OPINION FILED MAY 27, 1963.
PERCY R. ANDERSON ET AL., APPELLANTS,
WALTER SUPER ET AL., APPELLEES.
APPEAL from the Circuit Court of Du Page County; the Hon. MEL
ABRAHAMSON, Judge, presiding.
MR. JUSTICE DAILY DELIVERED THE OPINION OF THE COURT:
Rehearing denied September 26, 1963.
Plaintiffs, alleging themselves to be the owners of a dominant heritage enjoying a perpetual easement for drainage in a natural watercourse over a servient estate, brought this action in the circuit court of Du Page County against defendants, who include the owners of the allegedly servient estate and persons who had dumped fill thereon.
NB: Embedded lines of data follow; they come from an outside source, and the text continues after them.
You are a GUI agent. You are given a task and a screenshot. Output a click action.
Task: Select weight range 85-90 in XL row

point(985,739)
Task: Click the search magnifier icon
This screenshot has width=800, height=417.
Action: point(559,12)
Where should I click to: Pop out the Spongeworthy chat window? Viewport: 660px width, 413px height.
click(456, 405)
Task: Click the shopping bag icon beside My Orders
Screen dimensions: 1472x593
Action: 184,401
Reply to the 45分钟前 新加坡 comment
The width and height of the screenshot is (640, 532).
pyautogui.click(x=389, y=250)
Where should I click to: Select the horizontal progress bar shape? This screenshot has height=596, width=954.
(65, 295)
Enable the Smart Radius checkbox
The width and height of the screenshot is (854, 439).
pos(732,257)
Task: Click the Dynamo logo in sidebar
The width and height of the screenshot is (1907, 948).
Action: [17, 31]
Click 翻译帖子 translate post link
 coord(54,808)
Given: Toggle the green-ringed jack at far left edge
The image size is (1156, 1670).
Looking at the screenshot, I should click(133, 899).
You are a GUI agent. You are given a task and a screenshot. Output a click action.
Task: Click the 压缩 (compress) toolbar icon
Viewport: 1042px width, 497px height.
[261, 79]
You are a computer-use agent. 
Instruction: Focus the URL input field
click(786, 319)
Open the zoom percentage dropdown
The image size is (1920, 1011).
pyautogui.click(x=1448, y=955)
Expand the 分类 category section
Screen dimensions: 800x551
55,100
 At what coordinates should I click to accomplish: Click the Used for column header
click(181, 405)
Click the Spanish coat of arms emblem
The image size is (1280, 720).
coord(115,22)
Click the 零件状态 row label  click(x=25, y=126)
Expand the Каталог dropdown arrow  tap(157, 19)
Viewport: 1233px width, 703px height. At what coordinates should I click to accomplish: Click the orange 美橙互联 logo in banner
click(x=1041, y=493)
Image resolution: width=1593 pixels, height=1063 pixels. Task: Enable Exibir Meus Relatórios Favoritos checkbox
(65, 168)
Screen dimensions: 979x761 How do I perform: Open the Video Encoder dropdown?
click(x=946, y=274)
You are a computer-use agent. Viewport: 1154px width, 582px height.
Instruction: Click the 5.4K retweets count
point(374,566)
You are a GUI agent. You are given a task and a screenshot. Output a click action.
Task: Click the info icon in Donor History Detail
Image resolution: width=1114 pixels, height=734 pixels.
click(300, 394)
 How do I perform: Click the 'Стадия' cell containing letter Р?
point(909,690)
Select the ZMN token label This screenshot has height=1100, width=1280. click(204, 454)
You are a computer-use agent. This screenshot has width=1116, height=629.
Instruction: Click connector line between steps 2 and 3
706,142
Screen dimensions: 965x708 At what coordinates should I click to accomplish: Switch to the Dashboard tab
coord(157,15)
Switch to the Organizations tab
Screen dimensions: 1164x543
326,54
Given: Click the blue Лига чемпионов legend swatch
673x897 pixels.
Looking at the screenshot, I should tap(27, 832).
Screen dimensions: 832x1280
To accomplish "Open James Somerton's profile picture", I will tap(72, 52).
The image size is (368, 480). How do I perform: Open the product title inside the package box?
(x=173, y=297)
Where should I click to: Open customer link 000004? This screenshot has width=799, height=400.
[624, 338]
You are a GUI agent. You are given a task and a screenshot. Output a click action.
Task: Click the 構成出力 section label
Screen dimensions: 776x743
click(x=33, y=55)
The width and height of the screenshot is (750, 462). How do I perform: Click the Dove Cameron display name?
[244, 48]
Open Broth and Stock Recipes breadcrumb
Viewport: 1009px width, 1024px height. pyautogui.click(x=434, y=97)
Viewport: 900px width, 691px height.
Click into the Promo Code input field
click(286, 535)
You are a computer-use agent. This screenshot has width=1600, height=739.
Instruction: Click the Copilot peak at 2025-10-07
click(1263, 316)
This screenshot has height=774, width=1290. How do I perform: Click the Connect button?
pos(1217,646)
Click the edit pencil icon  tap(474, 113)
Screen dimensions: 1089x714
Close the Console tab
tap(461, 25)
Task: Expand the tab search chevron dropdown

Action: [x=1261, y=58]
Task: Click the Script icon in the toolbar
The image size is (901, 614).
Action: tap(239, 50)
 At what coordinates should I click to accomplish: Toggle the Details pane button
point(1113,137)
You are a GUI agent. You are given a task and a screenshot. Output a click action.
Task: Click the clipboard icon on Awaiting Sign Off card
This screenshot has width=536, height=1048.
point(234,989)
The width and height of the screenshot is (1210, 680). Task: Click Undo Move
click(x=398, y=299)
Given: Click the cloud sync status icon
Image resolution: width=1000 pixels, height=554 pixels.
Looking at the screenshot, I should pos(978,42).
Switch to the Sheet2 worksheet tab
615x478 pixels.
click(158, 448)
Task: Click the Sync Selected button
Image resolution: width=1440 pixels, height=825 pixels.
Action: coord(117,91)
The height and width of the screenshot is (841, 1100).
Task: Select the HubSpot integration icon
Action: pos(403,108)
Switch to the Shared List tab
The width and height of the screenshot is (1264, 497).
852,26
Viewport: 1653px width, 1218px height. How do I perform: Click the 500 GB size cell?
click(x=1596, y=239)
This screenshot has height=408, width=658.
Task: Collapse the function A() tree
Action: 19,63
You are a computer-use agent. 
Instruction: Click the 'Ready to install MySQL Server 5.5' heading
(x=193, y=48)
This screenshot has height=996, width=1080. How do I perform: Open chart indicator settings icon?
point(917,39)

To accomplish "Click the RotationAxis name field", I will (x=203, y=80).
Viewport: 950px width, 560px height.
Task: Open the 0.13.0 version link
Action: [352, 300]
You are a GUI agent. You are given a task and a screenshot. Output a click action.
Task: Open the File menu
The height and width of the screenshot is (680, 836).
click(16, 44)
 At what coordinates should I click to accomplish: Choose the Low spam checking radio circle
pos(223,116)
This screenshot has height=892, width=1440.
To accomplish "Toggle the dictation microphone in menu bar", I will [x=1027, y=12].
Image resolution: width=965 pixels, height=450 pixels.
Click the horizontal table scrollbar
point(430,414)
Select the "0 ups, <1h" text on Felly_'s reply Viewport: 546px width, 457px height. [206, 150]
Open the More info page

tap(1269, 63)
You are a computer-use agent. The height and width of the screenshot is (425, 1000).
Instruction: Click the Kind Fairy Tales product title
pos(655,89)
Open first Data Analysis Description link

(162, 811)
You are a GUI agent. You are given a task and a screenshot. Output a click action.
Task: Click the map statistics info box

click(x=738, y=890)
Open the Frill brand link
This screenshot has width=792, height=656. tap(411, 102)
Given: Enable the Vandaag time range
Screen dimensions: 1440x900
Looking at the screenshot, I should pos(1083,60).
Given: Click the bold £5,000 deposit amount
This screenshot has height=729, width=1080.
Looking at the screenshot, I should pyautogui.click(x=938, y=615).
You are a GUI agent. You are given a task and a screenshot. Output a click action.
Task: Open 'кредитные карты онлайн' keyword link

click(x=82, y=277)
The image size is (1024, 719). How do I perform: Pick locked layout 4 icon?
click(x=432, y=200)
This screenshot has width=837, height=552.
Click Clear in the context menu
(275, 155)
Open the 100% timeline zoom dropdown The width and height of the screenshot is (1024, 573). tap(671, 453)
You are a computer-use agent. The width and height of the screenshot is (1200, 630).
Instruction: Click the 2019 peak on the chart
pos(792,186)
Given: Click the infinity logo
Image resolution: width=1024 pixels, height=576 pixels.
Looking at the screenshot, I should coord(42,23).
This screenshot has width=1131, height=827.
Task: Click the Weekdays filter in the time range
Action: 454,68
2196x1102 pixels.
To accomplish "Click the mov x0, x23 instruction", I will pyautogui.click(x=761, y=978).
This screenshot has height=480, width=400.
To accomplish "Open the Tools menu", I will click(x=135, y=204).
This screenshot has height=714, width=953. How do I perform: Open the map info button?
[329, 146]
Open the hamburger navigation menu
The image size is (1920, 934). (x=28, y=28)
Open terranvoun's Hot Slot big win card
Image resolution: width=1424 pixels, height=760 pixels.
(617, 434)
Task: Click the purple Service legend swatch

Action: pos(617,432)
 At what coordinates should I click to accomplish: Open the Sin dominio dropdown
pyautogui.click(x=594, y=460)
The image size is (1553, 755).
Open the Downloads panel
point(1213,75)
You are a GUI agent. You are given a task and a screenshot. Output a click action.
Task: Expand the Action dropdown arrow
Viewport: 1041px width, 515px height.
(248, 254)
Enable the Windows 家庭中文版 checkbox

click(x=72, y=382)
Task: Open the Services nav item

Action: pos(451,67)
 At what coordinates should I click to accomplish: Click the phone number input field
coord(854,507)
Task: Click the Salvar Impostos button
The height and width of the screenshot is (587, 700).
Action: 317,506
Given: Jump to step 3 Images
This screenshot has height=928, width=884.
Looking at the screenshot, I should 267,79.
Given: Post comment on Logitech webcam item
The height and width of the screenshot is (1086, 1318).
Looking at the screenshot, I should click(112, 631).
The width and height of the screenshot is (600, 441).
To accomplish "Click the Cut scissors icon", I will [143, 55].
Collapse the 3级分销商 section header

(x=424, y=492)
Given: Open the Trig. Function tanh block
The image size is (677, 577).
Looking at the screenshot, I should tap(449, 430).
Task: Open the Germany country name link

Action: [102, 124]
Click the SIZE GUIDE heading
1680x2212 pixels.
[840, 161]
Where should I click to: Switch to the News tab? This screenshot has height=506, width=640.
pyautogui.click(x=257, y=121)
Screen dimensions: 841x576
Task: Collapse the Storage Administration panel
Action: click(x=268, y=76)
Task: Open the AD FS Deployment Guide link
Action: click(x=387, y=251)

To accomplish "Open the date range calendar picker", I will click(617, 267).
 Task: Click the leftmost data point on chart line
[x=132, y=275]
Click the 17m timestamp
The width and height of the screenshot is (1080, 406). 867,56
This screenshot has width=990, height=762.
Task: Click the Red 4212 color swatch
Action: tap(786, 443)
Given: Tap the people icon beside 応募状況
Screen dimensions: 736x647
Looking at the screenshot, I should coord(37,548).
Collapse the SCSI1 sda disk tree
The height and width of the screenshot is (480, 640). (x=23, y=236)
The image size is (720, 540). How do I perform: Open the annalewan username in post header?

The complaint, which alleged that obstructions on defendants' land had caused an accumulation of water on plaintiffs' land, prayed for injunctive relief restraining defendants from further impairing the flow of surface water from plaintiffs' land, and for a mandatory injunction compelling defendants to remove from the servient estate a house, garage and land fill which allegedly obstructs the natural flow of surface drainage. Issue was joined on the pleadings and after hearing evidence the chancellor entered a decree finding the issues for defendants and denying injunctive relief. A freehold being involved, (Eberle v. Greene, 18 Ill.2d 322,) plaintiffs have appealed directly to this court for review.
Although the briefs advance numerous and uncontrovertible propositions of law concerning the rights to natural drainage and injunctive relief, the question presented for determination is the factual issue of whether the fill and structures placed on defendants' land have in fact obstructed the natural flow of surface waters from plaintiffs' tract. The decree determined this issue for defendants and went further to find that the area in which water accumulates on plaintiffs' land is a low area where water had previously stood from time to time, that it had formerly drained off in a comparatively short time through a tile installed by a prior owner, that the present failure to drain and accumulation of water are due to an interruption in the tile away from defendants' land, and that defendants' had not interfered with the drainage of the accumulation.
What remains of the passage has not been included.